Who's original text- you all act as if there is a single text that exist out there with little or no knowledge as to how the text came into existence. Was the text Greek, Hebrew, Latin, Arabic or are you talking about King Jimmy.

While, I am not sure I agree with Tony on many issues your claim to textual authority based on some from of original invalidates your entire argument. If you disagree with someone don't grab something that doesn't exist, that we don't have in our hands or have no evidence of to prove your point.

Byron Harvey said...

Michael, I'll ignore the needless, gratuitous insults and attempt to answer the question you raise. You are in about equal measure correct as to your facts and irrelevant in your assessment, for while you are completely true in your assertion that we do not have the original manuscripts, that fact is also utterly irrelevant. Surely you know that I understand that there is no extant original; it doesn't take half a brain to know that. At the same time, the issue with the inerrancy of Scripture doesn't involve either a particular translation of Scripture (the "King Jimmy", as you say, which is certainly not my preferred translation) nor with any of the extant manuscripts. Rather, the issue of inerrancy answers for us the nature of the Bible itself: is it God's Word to man, or is it man's ideas about God? Is Scripture (the original texts, preserved-though-not-100%-perfectly through the years) theopneustos, "God-breathed" (and thus the task of the Biblical scholar is to attempt to discern, with the best tools we have, exactly what those original texts must have said), or is it not God-breathed, in which case we must conclude that it has error (being a purely man-made thing), in which case our task is, what, to take Jesus Seminar-like stabs in the dark as to what, if any, of Scripture is worth believing/acting upon.

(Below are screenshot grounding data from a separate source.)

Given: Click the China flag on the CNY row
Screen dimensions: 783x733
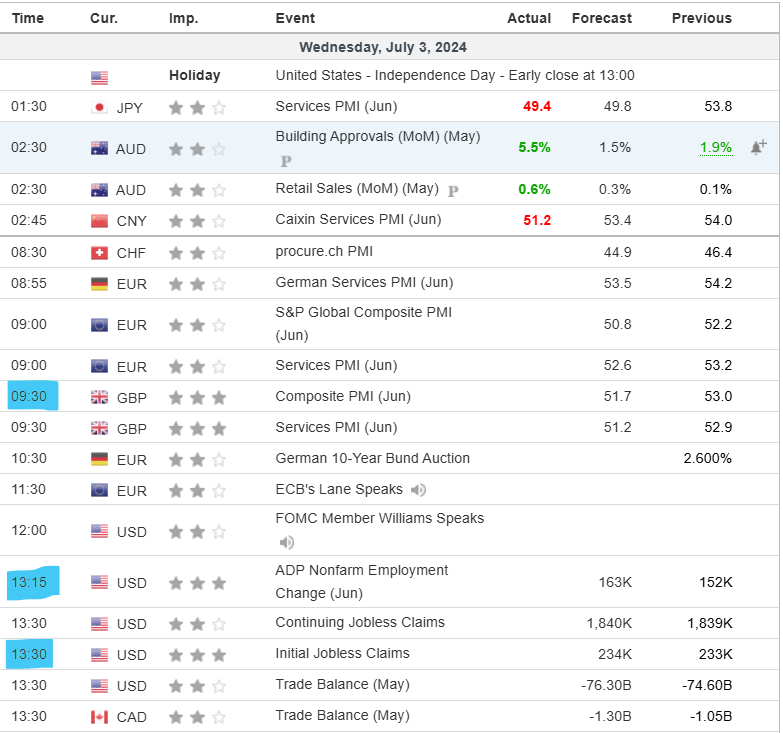Looking at the screenshot, I should 99,221.
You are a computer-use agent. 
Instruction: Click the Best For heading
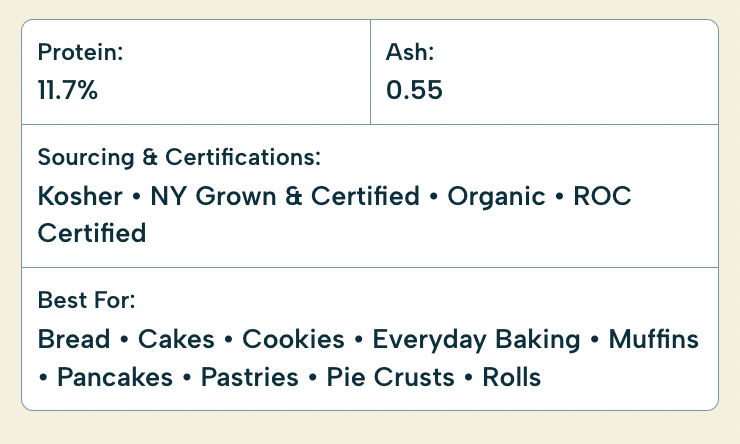pos(86,300)
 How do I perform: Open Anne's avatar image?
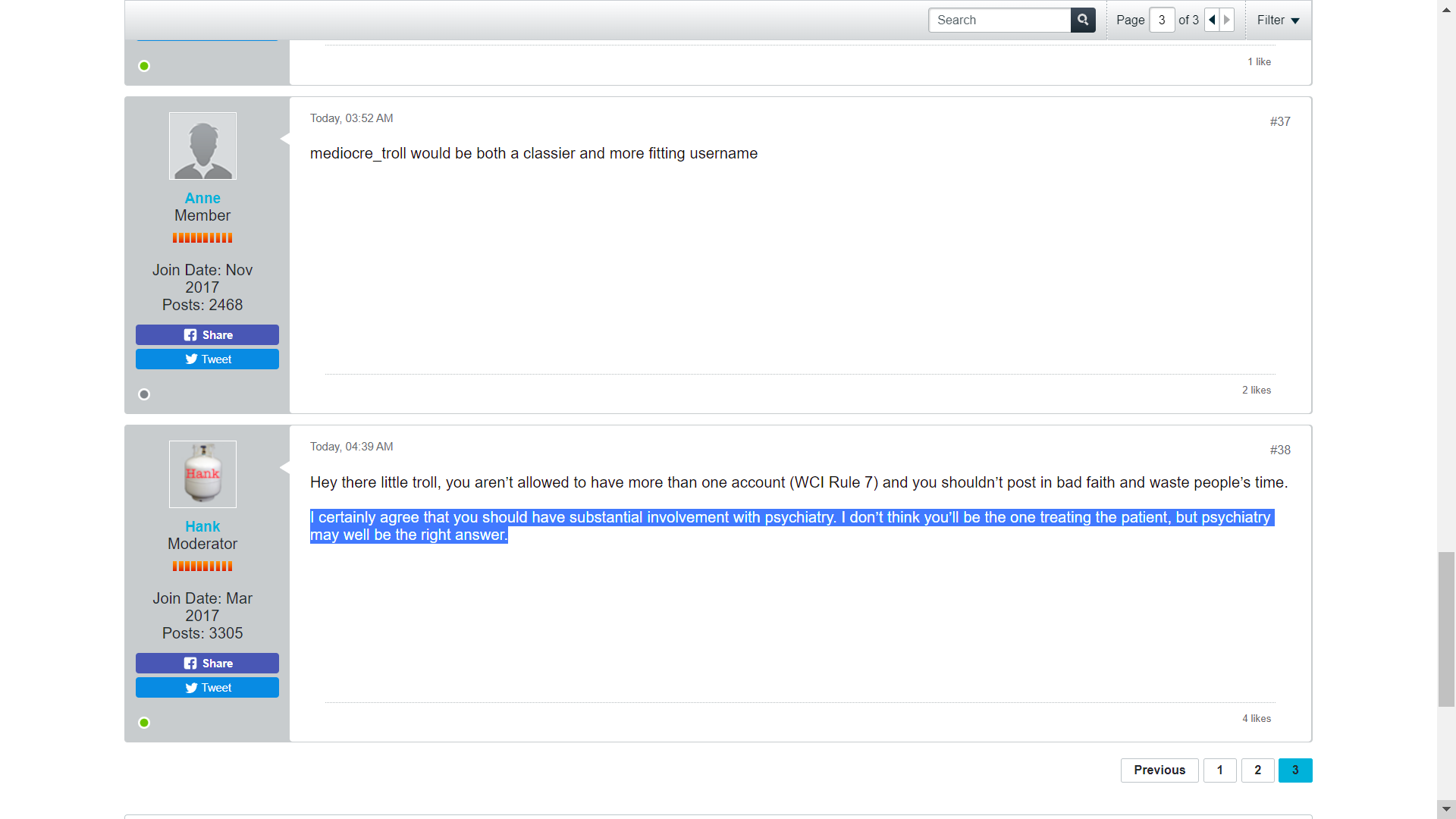point(202,146)
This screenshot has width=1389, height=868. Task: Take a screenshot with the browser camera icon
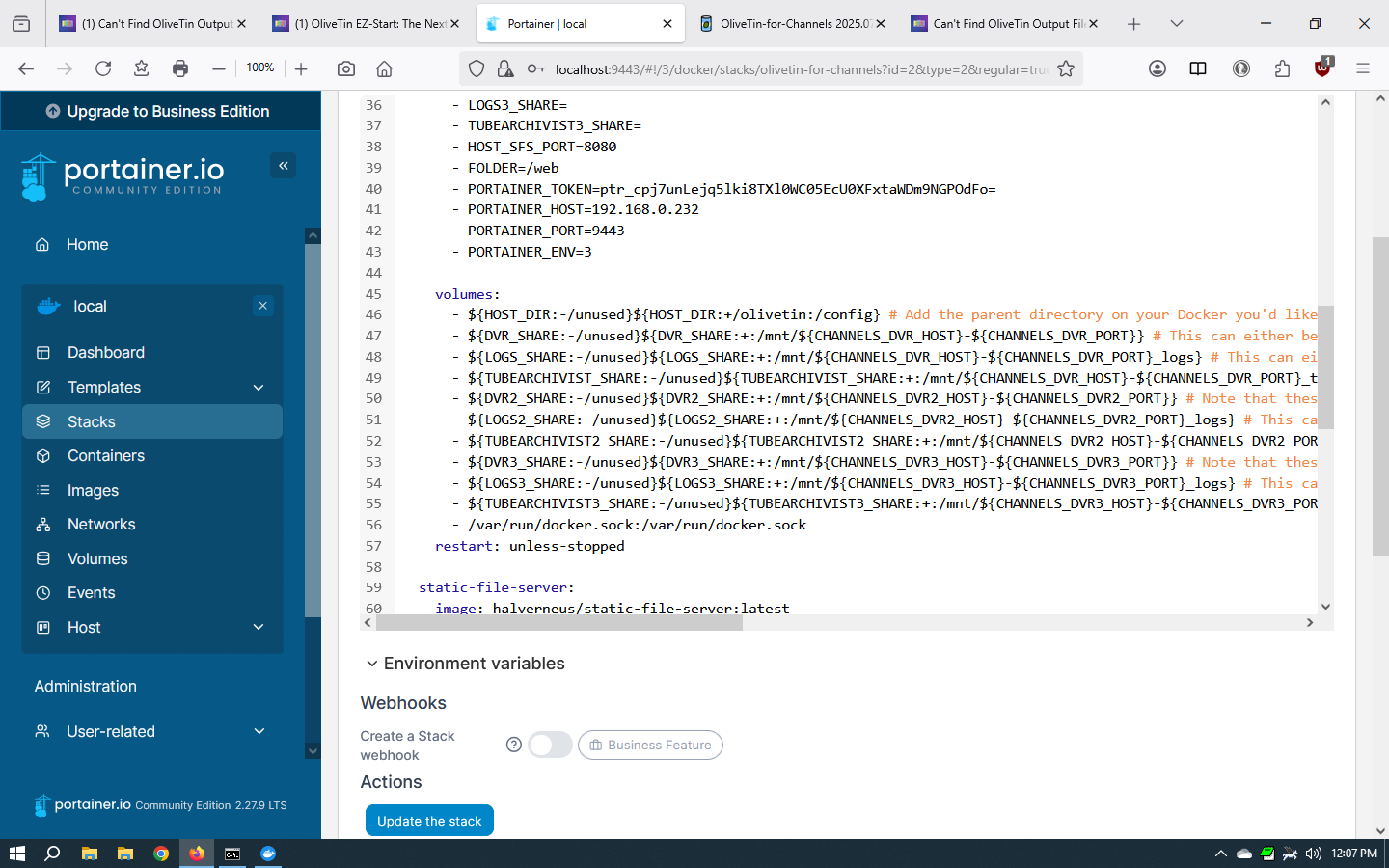[x=346, y=68]
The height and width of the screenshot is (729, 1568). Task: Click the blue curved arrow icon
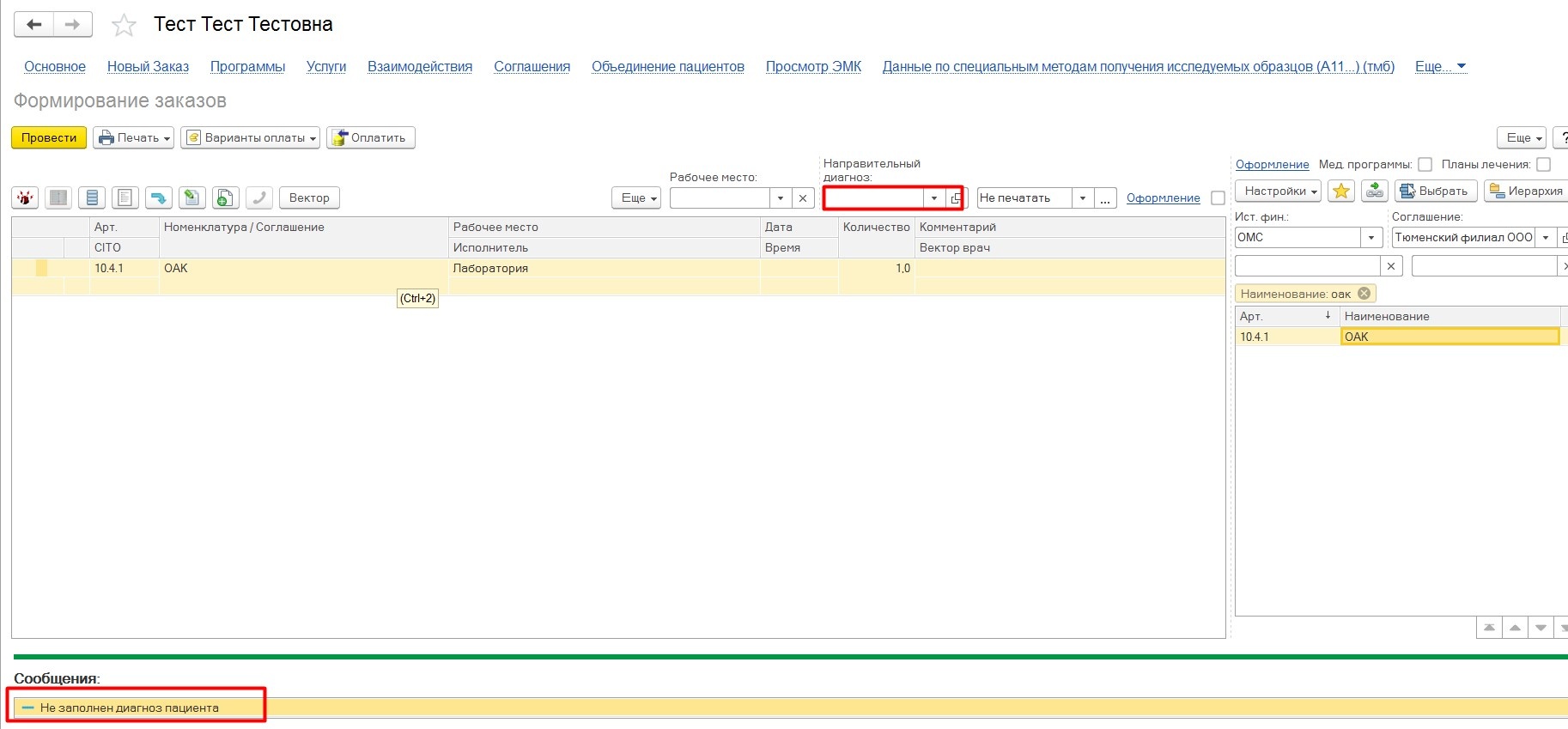click(x=158, y=198)
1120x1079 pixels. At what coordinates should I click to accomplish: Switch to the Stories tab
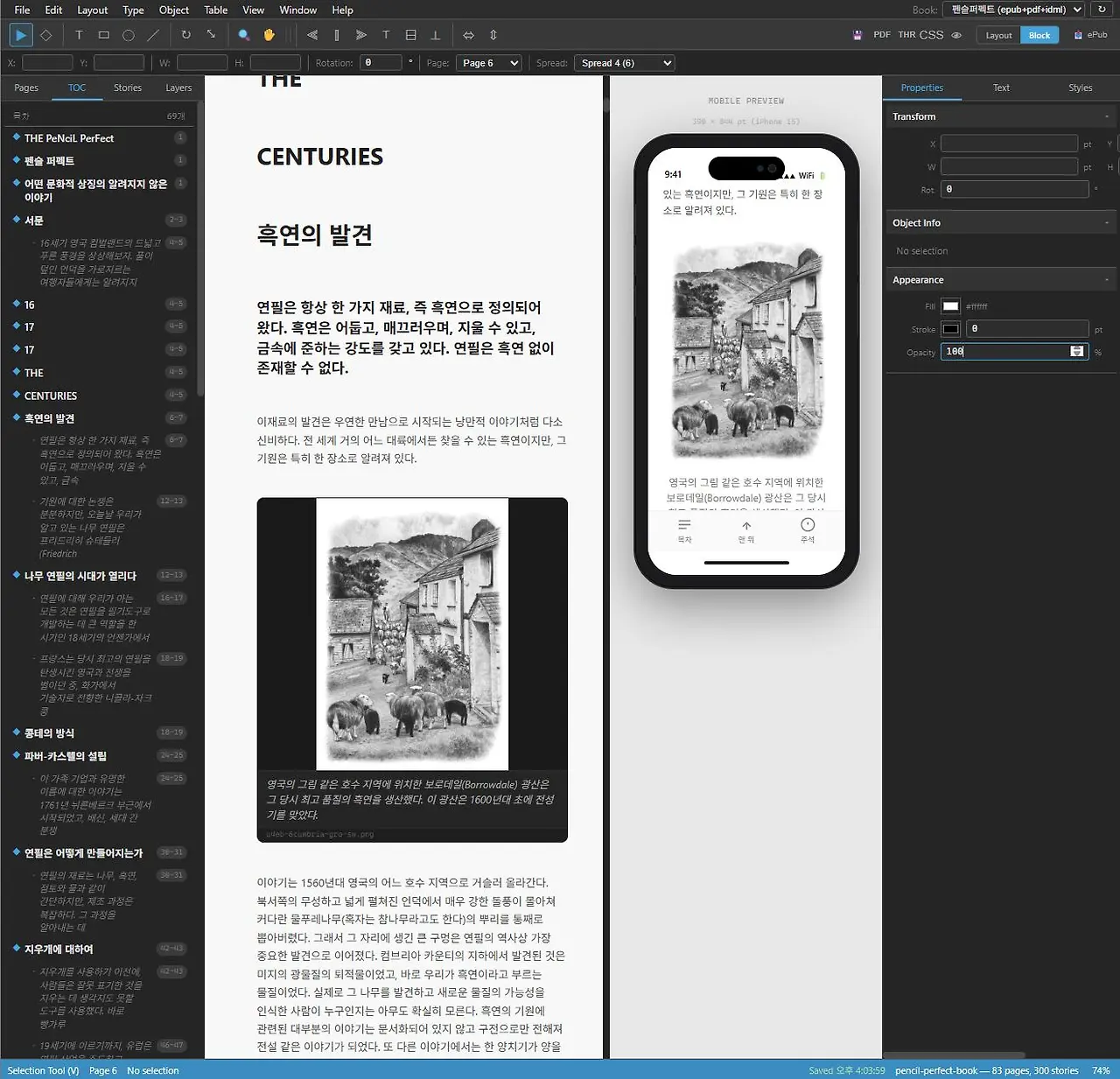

I further grant that a commitment to inerrancy is not, can never be (minus those original manuscripts) a 100% evidential one. That said, we look at some of Scripture's claims about itself; we listen to some of the words of Jesus (Who, it seems clear, had no issue at all with the truthfulness of the Old Testament text); we look at the manuscripts we do have; we think logically and consistently through implications of possible positions; we err on the side of faith (in those rare, rare instances in which we find potential contradictions in Scripture, etc.), faith that if we had perfect knowledge, there would be no inconsistencies in Scripture, etc.

Francis Schaeffer rightly called the doctrine of inerrancy the "watershed": come down on one side of the watershed, and you end up in a completely different location from the person who begins inches away from you on the other side of the watershed. History has proven this to be true time and again; the apostasy/decay of mainline denomination after mainline denomination can be traced to the jettisoning of a belief in inerrancy, and Tony Jones (and any other of his emergent ilk) is on a fool's errand if he thinks he can jettison this and not end up, ultimately, in downright heresy.